# Tasks for this exercise
(1) Decide whether each statement agrees with the text about denim, giving yes or no and the deciding words from the text: (a) Barbara Bundy is vice president of education at FIDM. (b) The activists at the Charlottesville rally wore jeans. (c) Young wearers fully understand denim's history.
(2) List every person named in the text about denim.
(3) Please quote the text about denim from "But this time" to "in decades past.".

# Selected text
____

But this time around, young people aren’t slipping into jeans to stick it to their parents or the proverbial Man. Instead, denim has become a second skin for those growing up in the 21st century. “There’s still a cachet to denim, but it’s not in your face,” Blackman said. “It’s not making a dramatic political, countercultural statement the way it once did—it’s evolved beyond that.”
While the fabric has shed its inherent rebelliousness, it’s still often a part of today’s rebel uniform. “People aren’t getting communiques about what to wear,” Blackman said. “Those choices are fundamentally unique, but there’s a lot of overlap.” Americans are still choosing denim in 2020, as they did when they took to the streets in decades past.
And while jeans are an indispensable part of wardrobes across the country and the world, Blackman believes they can’t be totally divorced from their working-class, grassroots history.
In 2017, the Unite the Right rally in Charlottesville brought white nationalists out of the woodwork to terrorize a college town under the guise of defending a historical monument of Confederate general Robert E. Lee. The activists wore chinos and white polo shirts—a polished aesthetic reminiscent of a schoolboy’s uniform, or that of a dad on the job. GQ characterized the look as “The New Uniform of White Supremacy.”
The preppy getup stands in sharp contrast with the garb worn by other protesters marching for human rights, the environment, or virtually any other cause. It’s a conscious rejection of the everyman, and an attempt to elevate themselves above him. “It’s different than what we’re seeing erupting spontaneously around the country now,” Blackman said. Today, protesters “happen to all be choosing garments within a certain vocabulary.”
According to Barbara Bundy, vice president of education at the Fashion Institute of Design and Merchandising (FIDM), denim’s ubiquity could be key to its continued influence. “You can look at other types of clothing, and they’re synonymous with certain subcultures or income levels,” she said. “But you see denim in every country in the world, at every price range.”
That accessibility has allowed the fabric to “permeate every part of our culture,” whether it’s bought at a swap meet, or from an upscale designer. Denim is no longer rooted in a rejection of social norms, she added—it’s about democratizing fashion and making its wearers feel as if they belong.
“Denim is a great leveler,” Bundy said. “It transcends class and status, and puts everyone on the same playing field.”
Young wearers may not fully understand denim’s history, but they know the fabric’s heritage gives it some clout, said Amanda Starling, chairperson for FIDM’s International Manufacturing and Product Development program and instructor for the school’s Business of Denim program.
“The generations today want clothes that tell a story,” she said. They’ve become interested in shopping for thrifted and vintage clothing, and raiding their parents’ and even grandparents’ closets for relics of bygone eras. They’ve also become more interested than ever in preserving the planet, she said. The school’s sustainability-focused denim classes are as much about curbing the fabric’s hefty ecological impact as creating the perfect wash.
“The clothes that people choose today make an important statement,” Starling said. While denim has been fingered over the past decade as a major contributor to fashion’s environmental ills, the industry has moved mountains to revolutionize its processes and revitalize its image.
“Denim actually represents the forefront of change in the fashion industry,” she added. It’s one reason she believes young shoppers are still so enamored of the material, and why she believes its influence continues, through changing trends and tribulations, more than a century after it was birthed into cultural consciousness.
“There have been so many other fashion statements that we as a culture have picked up, tried on and discarded,” Blackman said. “Denim has never been discarded—it has traveled with us, and it continues to evolve accordingly.”

____

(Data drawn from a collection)
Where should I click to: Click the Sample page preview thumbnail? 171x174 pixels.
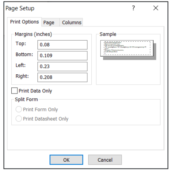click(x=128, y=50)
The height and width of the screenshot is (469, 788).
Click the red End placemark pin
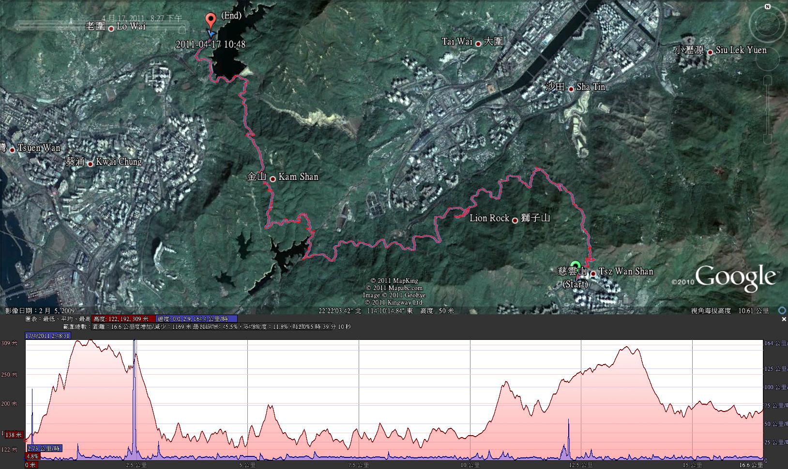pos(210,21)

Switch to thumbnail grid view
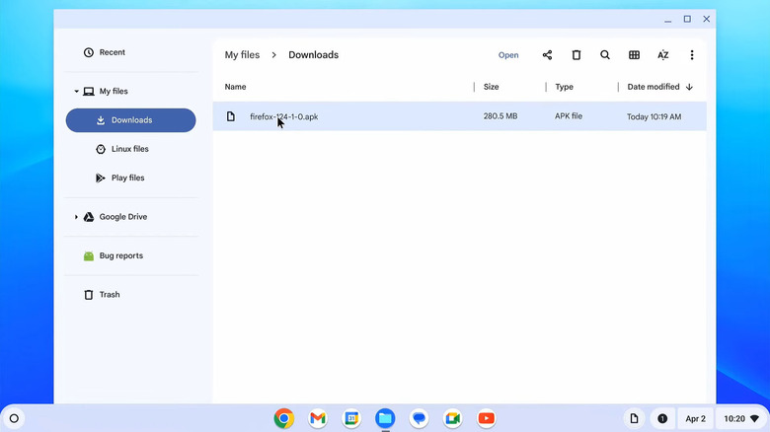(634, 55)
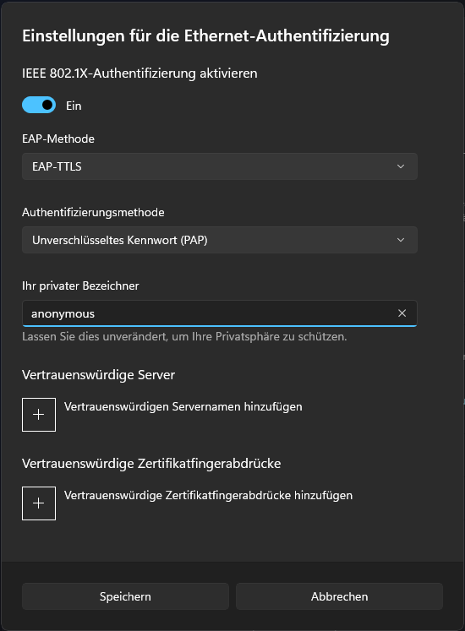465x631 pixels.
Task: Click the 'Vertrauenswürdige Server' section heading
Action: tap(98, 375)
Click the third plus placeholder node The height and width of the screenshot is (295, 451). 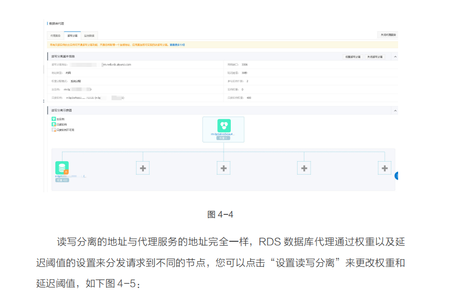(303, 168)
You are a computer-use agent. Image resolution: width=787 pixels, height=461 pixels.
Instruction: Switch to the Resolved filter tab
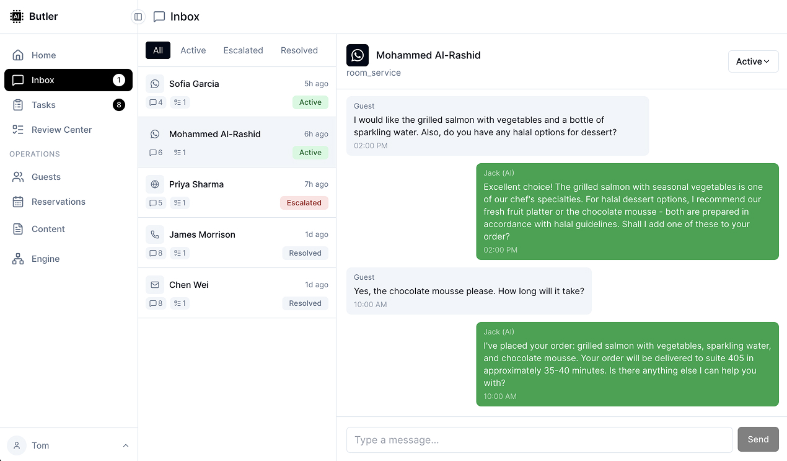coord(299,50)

____

# Answers for this exercise
(1)
(a) Yes: "Barbara Bundy, vice president of education at the Fashion Institute of Design and Merchandising (FIDM)"
(b) No: "The activists wore chinos and white polo shirts"
(c) No: "Young wearers may not fully understand denim’s history"

(2) Blackman, Robert E. Lee, Barbara Bundy, Amanda Starling

(3)
But this time around, young people aren’t slipping into jeans to stick it to their parents or the proverbial Man. Instead, denim has become a second skin for those growing up in the 21st century. “There’s still a cachet to denim, but it’s not in your face,” Blackman said. “It’s not making a dramatic political, countercultural statement the way it once did—it’s evolved beyond that.”
While the fabric has shed its inherent rebelliousness, it’s still often a part of today’s rebel uniform. “People aren’t getting communiques about what to wear,” Blackman said. “Those choices are fundamentally unique, but there’s a lot of overlap.” Americans are still choosing denim in 2020, as they did when they took to the streets in decades past.